** Opening EXERCISE MATERIAL block **

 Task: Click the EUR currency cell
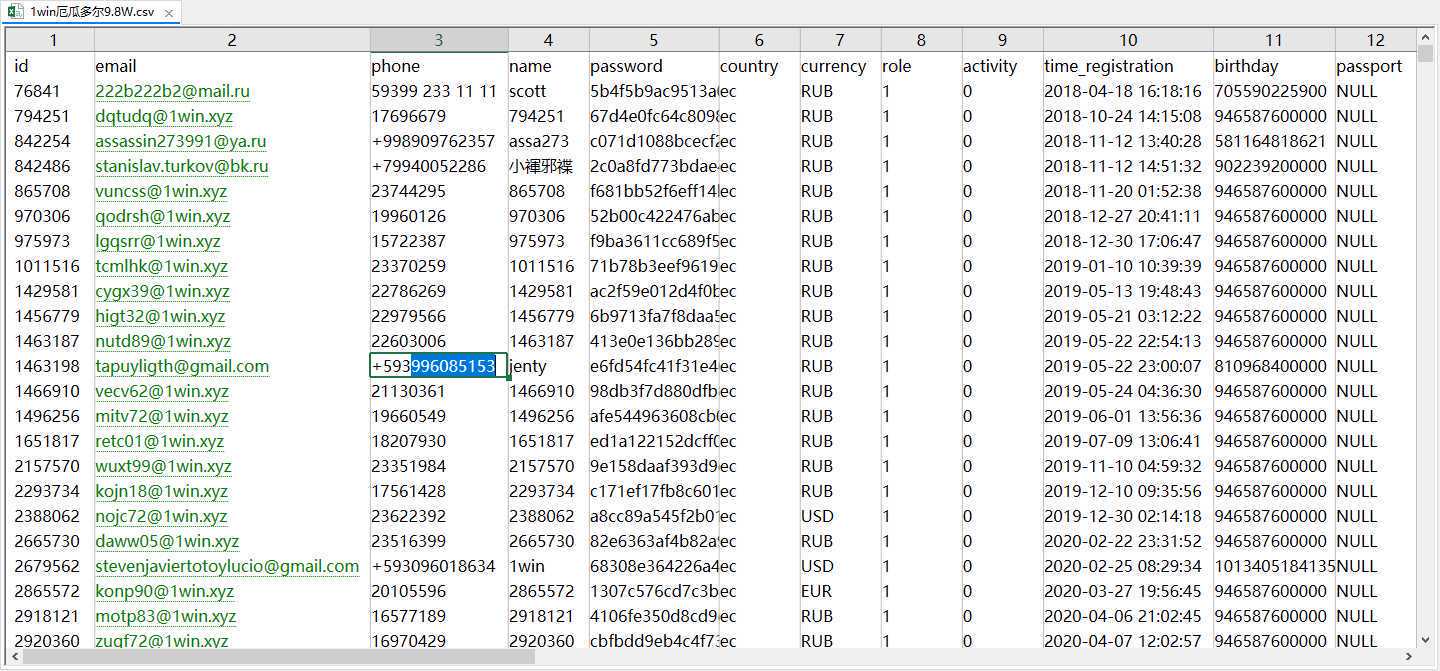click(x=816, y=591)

** Closing EXERCISE MATERIAL block **
** Opening EXERCISE MATERIAL block **

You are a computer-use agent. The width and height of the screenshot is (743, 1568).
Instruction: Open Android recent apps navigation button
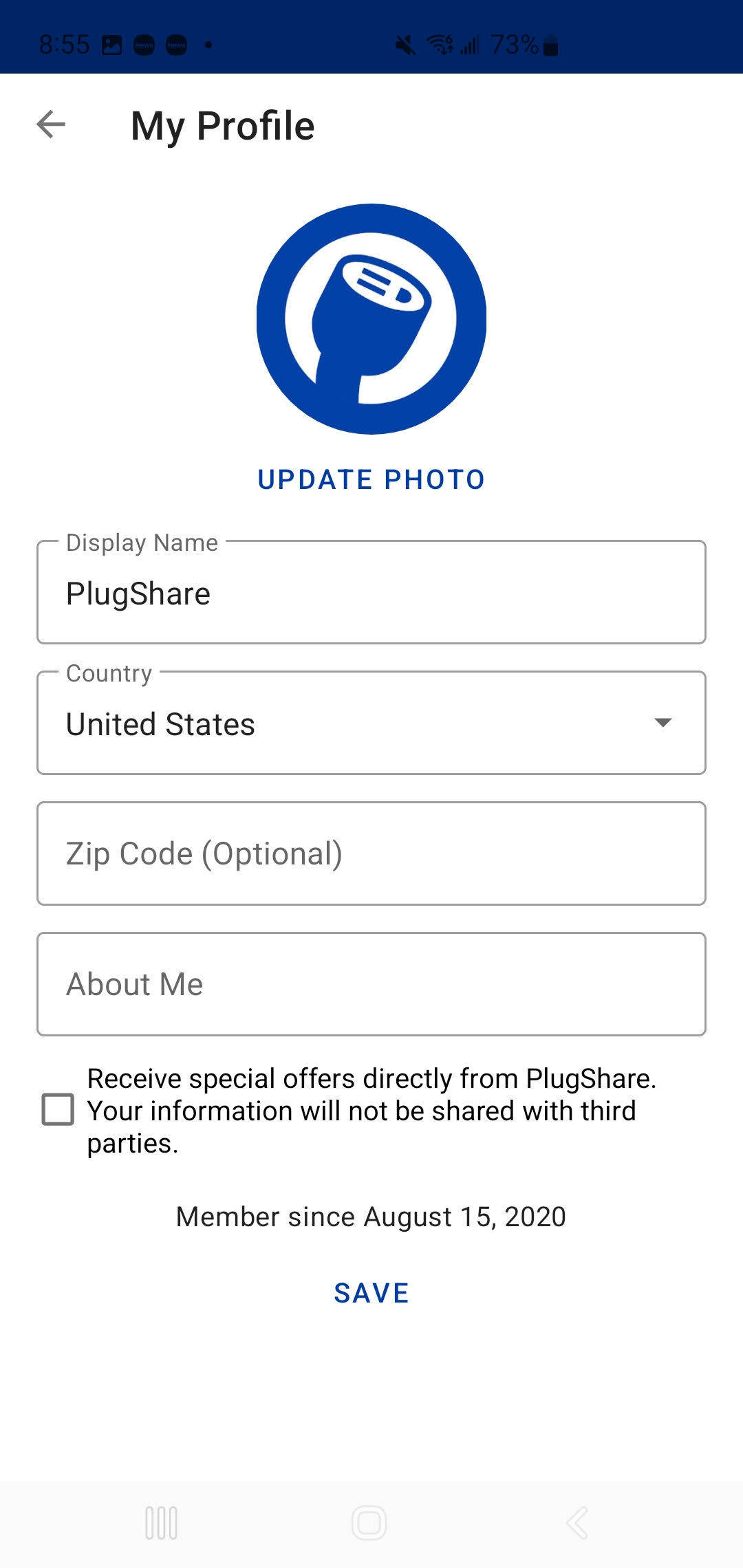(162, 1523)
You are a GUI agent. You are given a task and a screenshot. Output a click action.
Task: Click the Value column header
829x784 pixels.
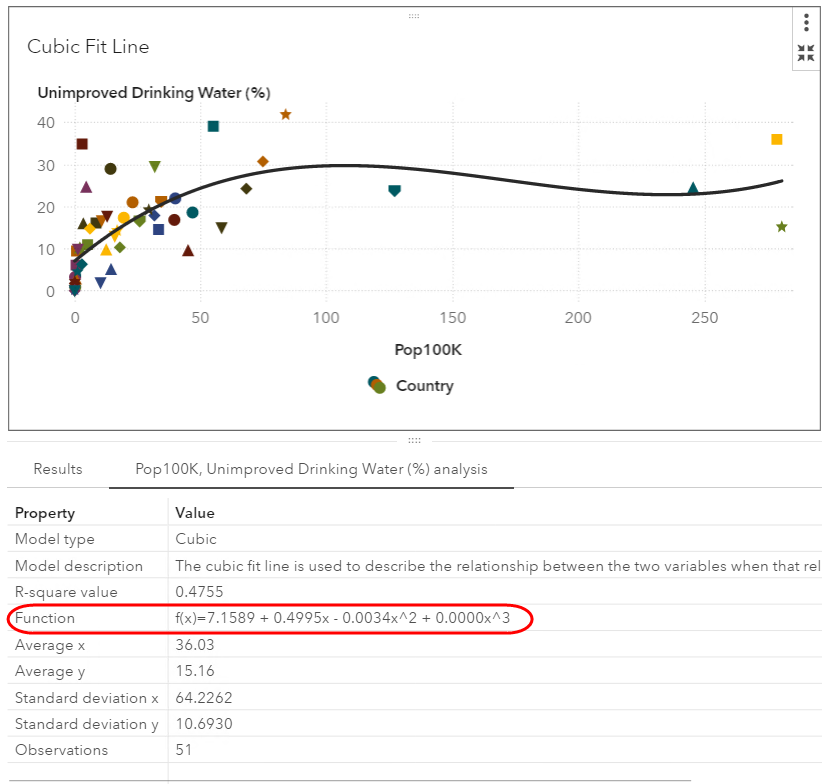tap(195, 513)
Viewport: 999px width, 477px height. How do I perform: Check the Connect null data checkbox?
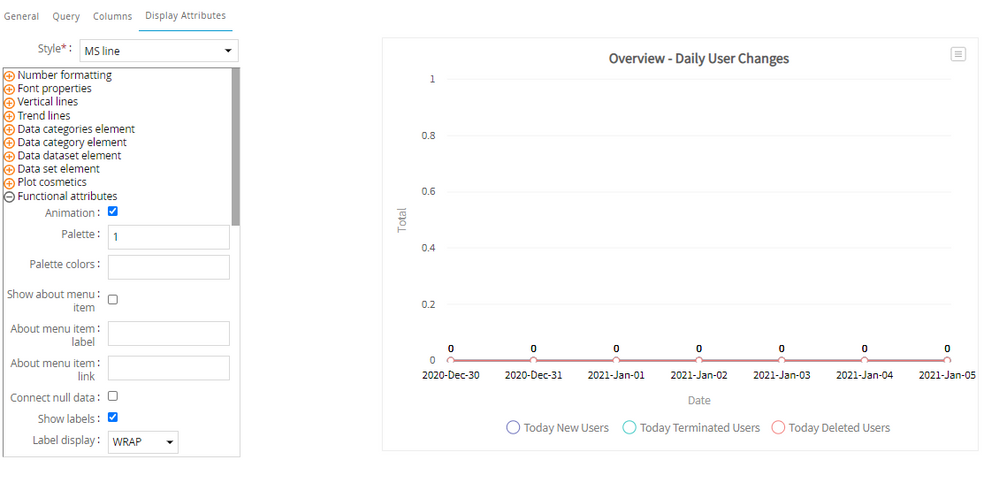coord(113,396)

** Closing EXERCISE MATERIAL block **

**GOAL OF THE EXERCISE:**
Whenever the string "screenshot" shows up in a line of the records, that line counts; state how many lines count, and only that.

**YOUR RESPONSE:**
2